Closed armingeiser closed 6 years ago
Can the problem be solved if you move the mesh?
At the moment we solve it by looping the nodes and set the DISPLACEMENT
and ROTATION
to 0.0 at the beginning of each iteration step, in our main optimization script.
But I think we need to find a more robust way to deal with this in the optimization application.
Mesh motion will not affect this problem , i think. The point is that we are cloning the time step in order to "simulate" the optimization iteration, and this is why the structural mechanics application thinks it should use the solution from the previous step, whereas it should do a completely new solution.
Huuuum, any suggestion @RiccardoRossi ?
Hi @armingeiser, as @djvicente suggested, you do need to also reset the Coordinates to the InitialCoordinates.
If you were to use the processes, the clean solution would be to have a process "assign_initial_conditions", to be called every time you restart your calculations. that would give a rather clean solution.
would that do?
If your problem is to restart your ProcessInfo and modelpart to zero we can speak about how to do that
@RiccardoRossi I am @loumalouomega not @djvicente
apologies @loumalouomega @djvicente i confused myself
Do not worry at all @RiccardoRossi.
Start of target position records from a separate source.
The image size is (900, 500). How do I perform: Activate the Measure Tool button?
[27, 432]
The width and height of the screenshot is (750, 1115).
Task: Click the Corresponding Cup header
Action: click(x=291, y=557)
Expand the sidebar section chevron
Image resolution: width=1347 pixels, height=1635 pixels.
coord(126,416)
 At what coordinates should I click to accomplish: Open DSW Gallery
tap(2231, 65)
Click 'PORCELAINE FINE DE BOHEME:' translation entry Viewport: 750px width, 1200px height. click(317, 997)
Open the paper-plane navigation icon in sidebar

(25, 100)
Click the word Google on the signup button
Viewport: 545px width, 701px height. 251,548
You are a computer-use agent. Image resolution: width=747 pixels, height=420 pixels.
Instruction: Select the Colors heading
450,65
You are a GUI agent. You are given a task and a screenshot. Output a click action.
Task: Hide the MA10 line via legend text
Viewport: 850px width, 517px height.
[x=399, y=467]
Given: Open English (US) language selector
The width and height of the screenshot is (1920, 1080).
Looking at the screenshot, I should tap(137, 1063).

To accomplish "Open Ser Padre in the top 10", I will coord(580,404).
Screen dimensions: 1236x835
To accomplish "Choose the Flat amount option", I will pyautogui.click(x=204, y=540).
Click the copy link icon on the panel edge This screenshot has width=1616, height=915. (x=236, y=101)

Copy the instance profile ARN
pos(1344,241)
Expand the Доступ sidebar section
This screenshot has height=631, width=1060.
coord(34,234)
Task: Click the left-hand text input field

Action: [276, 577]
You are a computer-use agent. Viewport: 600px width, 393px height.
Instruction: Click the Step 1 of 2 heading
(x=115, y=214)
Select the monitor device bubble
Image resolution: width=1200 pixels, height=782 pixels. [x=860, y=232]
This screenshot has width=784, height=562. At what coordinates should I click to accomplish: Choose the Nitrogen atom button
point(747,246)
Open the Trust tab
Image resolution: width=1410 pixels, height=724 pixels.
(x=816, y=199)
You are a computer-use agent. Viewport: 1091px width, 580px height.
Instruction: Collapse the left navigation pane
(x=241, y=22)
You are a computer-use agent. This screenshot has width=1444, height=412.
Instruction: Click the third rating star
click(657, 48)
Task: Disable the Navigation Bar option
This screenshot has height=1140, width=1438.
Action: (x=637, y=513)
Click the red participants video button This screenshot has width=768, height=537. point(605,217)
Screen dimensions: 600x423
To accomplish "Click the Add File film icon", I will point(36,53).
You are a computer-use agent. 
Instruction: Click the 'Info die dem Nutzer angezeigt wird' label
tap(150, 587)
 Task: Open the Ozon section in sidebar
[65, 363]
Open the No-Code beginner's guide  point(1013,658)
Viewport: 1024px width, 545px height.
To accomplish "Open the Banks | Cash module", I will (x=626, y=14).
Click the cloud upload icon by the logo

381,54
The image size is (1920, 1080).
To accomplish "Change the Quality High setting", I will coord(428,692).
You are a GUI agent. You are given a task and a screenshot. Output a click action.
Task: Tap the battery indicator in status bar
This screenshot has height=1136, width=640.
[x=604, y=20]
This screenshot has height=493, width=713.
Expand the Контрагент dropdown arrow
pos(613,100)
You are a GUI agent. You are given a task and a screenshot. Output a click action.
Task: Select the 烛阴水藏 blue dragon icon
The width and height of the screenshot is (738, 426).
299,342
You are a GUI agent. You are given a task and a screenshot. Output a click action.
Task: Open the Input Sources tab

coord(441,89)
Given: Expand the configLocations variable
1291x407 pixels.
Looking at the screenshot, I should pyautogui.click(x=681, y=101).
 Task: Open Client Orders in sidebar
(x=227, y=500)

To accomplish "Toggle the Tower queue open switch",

I have just joined the Kratos comunity this week, so this mistake has allowed me to know how do you work here ;)
closing as inactive for a while
In shape optimization, we calculate the primal solution several times, between the solution steps, we are modifying the shape of the structure. The problem is, that the solution from the previous solution step remains stored in the variables, and if the element calculates a nonlinear stiffness matrix (like I assume it is the case for the e.g. ShellThinElement3D3N) in a linear static analysis only a delta u is calculated, which is wrong in this case.
We need to reset the dof results in order to solve the linear system correctly.
I suggest a function at the modelpart, that is able to do so, without affecting e.g. non zero dirichlet conditions.